Now, we know that sine is positive and cosine is negative in the second quadrant.
Also, $\sin \dfrac{\pi }{4} = \dfrac{1}{{\sqrt 2 }}$.
So, $\theta = \pi - \dfrac{\pi }{4} = \dfrac{{3\pi }}{4}$.

Therefore, the polar form of the complex number $\dfrac{{1 + 7i}}{{{{\left( {2 - i} \right)}^2}}}$ is $\sqrt 2 \left( {\cos \left( {\dfrac{{3\pi }}{4}} \right) + i\sin \left( {\dfrac{{3\pi }}{4}} \right)} \right)$.

(b) Let the given complex number be $P$.
So, we have, $P = \dfrac{{1 + 3i}}{{1 - 2i}}$
Now, to remove complex numbers from the denominator, we multiply and divide the expression by $1 + 2i$. So, we get,
$\Rightarrow P = \dfrac{{1 + 3i}}{{1 - 2i}} \times \dfrac{{1 + 2i}}{{1 + 2i}}$
We know that the value of ${i^2}$ is $\left( { - 1} \right)$. So, we get,
$\Rightarrow P = \dfrac{{1 + 2i + 3i + 6{i^2}}}{{1 - \left( {4{i^2}} \right)}}$
$\Rightarrow P = \dfrac{{1 + 5i - 6}}{{1 + 4}}$
Simplifying the expression, we get,
$\Rightarrow P = \dfrac{{ - 5 + 5i}}{5}$
$\Rightarrow P = - 1 + i$
So, the complex number $P = \dfrac{{1 + 3i}}{{1 - 2i}}$ can be simplified as $P = - 1 + i$.
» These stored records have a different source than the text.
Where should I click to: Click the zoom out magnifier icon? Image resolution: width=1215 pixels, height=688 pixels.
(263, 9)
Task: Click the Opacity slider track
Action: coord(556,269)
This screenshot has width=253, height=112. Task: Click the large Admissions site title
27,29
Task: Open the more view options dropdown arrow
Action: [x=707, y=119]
Now, we convert the complex number to polar form.
We find the modulus of the complex number $P = - 1 + i$.
The modulus of a complex number is given by $\left| Z \right|$ and it is calculated as:
$\left| Z \right| = \sqrt {{x^2} + {y^2}}$
Thus, putting in the values of x and y, we get the modulus of given complex number as:
$\Rightarrow \left| P \right| = \sqrt {{{\left( { - 1} \right)}^2} + {{\left( 1 \right)}^2}}$
$\Rightarrow \left| P \right| = \sqrt 2$
So, the modulus of a given complex number is $\sqrt 2$.
Now, we find the argument of the complex number.
So, $- 1 + i = \sqrt 2 \left( {\cos \theta + i\sin \theta } \right)$
Comparing both sides of equation, we get the values of cosine and sine,
$\cos \theta = \dfrac{{ - 1}}{{\sqrt 2 }}$ and $\sin \theta = \dfrac{1}{{\sqrt 2 }}$.
Now, we know that sine is positive and cosine is negative in the second quadrant.
Also, $\sin \dfrac{\pi }{4} = \dfrac{1}{{\sqrt 2 }}$.
So, $\theta = \pi - \dfrac{\pi }{4} = \dfrac{{3\pi }}{4}$.

Therefore, the polar form of the complex number $\dfrac{{1 + 3i}}{{1 - 2i}}$ is $\sqrt 2 \left( {\cos \left( {\dfrac{{3\pi }}{4}} \right) + i\sin \left( {\dfrac{{3\pi }}{4}} \right)} \right)$.

Note: Complex numbers can also be interpreted in polar form, which associates a complex number with its distance from the origin (its magnitude) and a specific angle called the complex number's argument. Complex numbers are geometrically associated with the complex plane, which is an Argand plane. We must remember the range of arguments of a complex number as $( - \pi ,\pi ]$ to tackle such problems.